#### Extract to read
- Department of Conservation & Recreation
Media Contact for DCR Celebrates Completion of Blue Hills Trailside Museum and Otter Exhibit Improvement Project
Carolyn Assa, Communications Director
BOSTON — Building on the Baker-Polito Administration’s commitment to providing residents and visitors with a first-rate state parks system, Department of Conservation and Recreation (DCR) Commissioner Jim Montgomery today joined with Mass Audubon and local officials at a ribbon cutting ceremony in the Town of Milton to celebrate the completion of the Blue Hills Trailside Museum and Otter Exhibit improvement project within the Blue Hills State Reservation. The project enhances the visitor experience at the reservation, improves access for park staff and veterinarians, and provides new exhibit space for a long-beloved reservation.
“The COVID-19 pandemic has demonstrated how important recreational and cultural outdoor spaces are for our communities across Massachusetts,” said Energy and Environmental Affairs Secretary Kathleen Theoharides. “The completion of the Trailside Museum and Exhibits highlights the Baker-Polito Administration’s commitment to improving the visitor experience for state park goers and working closely with valued partners like Mass Audubon.”

#### Data supplied

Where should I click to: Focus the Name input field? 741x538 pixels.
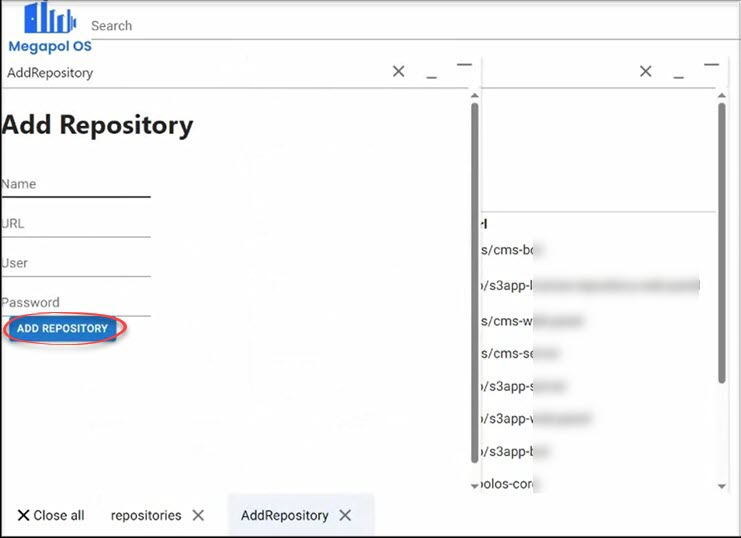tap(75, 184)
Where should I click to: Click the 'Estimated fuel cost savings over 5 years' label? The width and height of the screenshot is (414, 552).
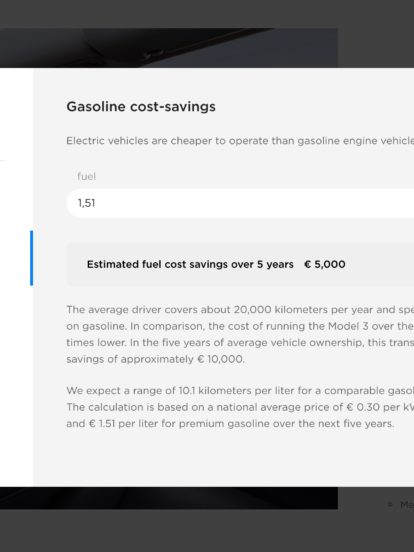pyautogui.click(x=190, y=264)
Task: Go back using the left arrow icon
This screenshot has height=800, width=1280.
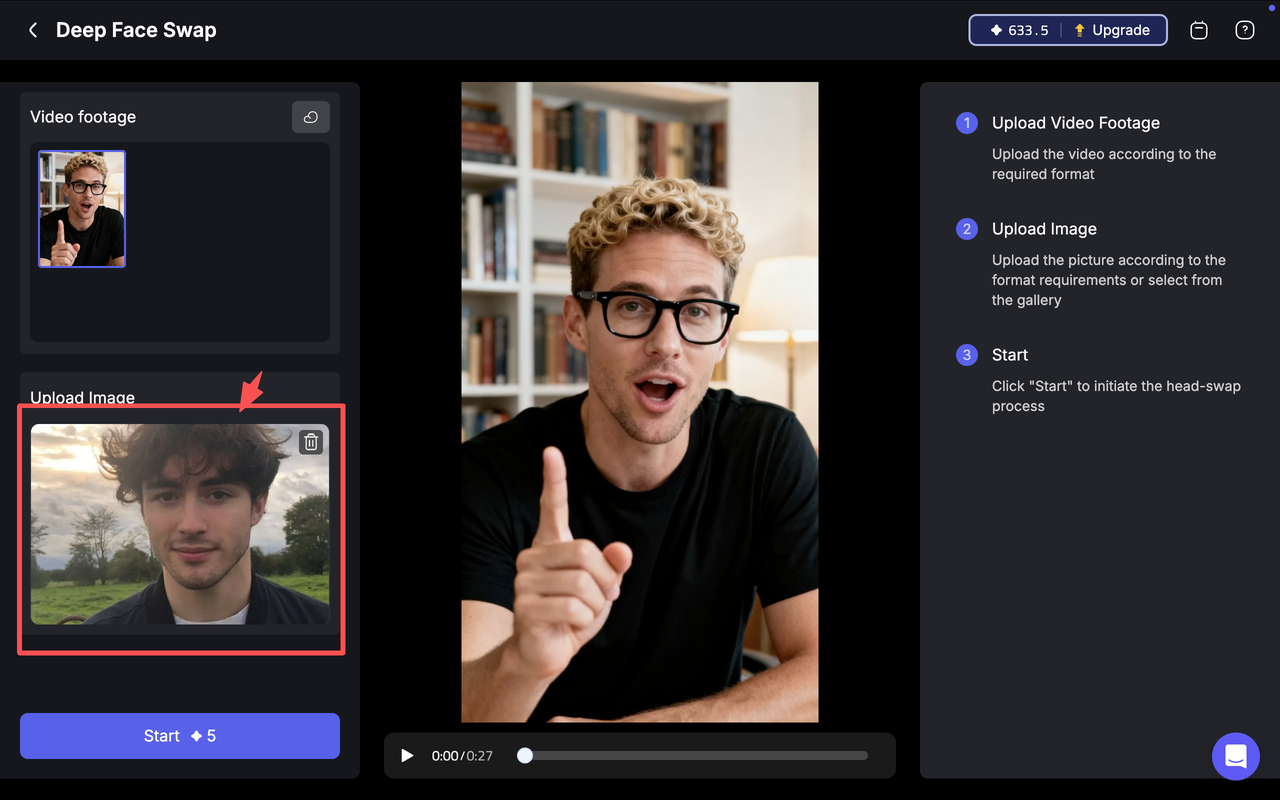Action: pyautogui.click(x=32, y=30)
==
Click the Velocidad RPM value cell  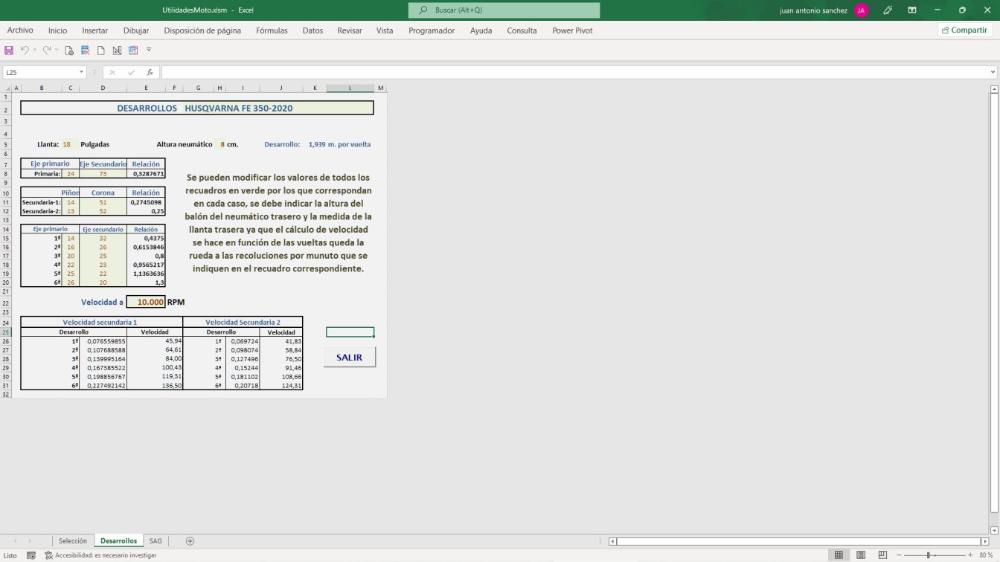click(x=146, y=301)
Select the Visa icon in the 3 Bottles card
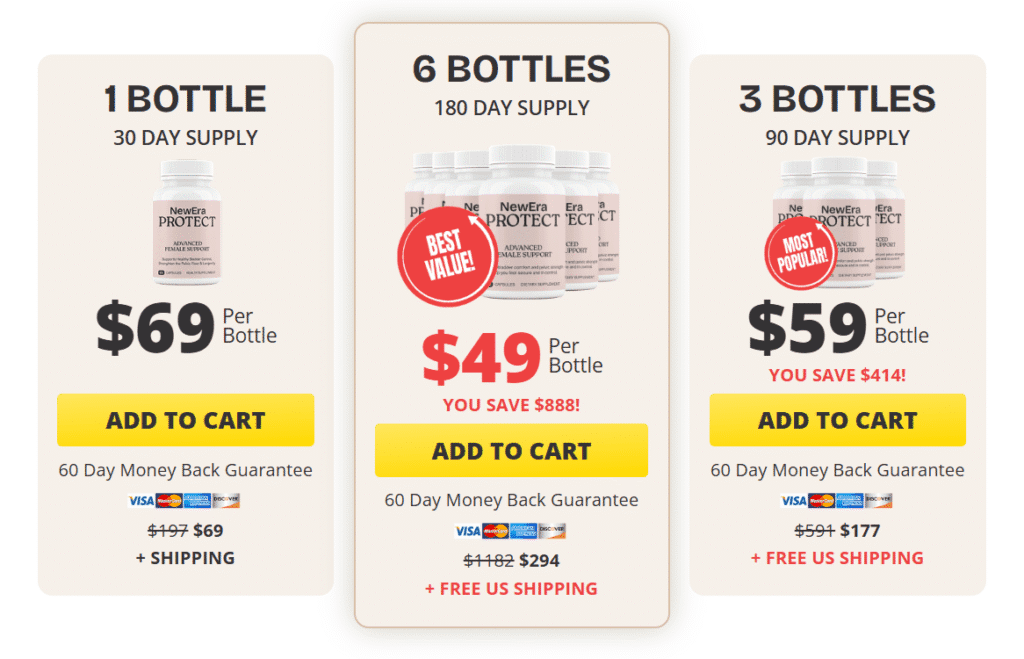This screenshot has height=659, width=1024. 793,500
==
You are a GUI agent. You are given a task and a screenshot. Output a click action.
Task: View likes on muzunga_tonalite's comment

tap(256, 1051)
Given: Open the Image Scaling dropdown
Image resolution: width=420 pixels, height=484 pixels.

#### What to work on
**1)** Please extract the passage of the Trailside Museum announcement between "- Department of" and "a long-beloved reservation.", inclusive.
**2)** In the Trailside Museum announcement, who is named as the DCR Commissioner at the ribbon cutting ceremony?

#### Solutions in order
**1)**
- Department of Conservation & Recreation
Media Contact for DCR Celebrates Completion of Blue Hills Trailside Museum and Otter Exhibit Improvement Project
Carolyn Assa, Communications Director
BOSTON — Building on the Baker-Polito Administration’s commitment to providing residents and visitors with a first-rate state parks system, Department of Conservation and Recreation (DCR) Commissioner Jim Montgomery today joined with Mass Audubon and local officials at a ribbon cutting ceremony in the Town of Milton to celebrate the completion of the Blue Hills Trailside Museum and Otter Exhibit improvement project within the Blue Hills State Reservation. The project enhances the visitor experience at the reservation, improves access for park staff and veterinarians, and provides new exhibit space for a long-beloved reservation.

**2)** Jim Montgomery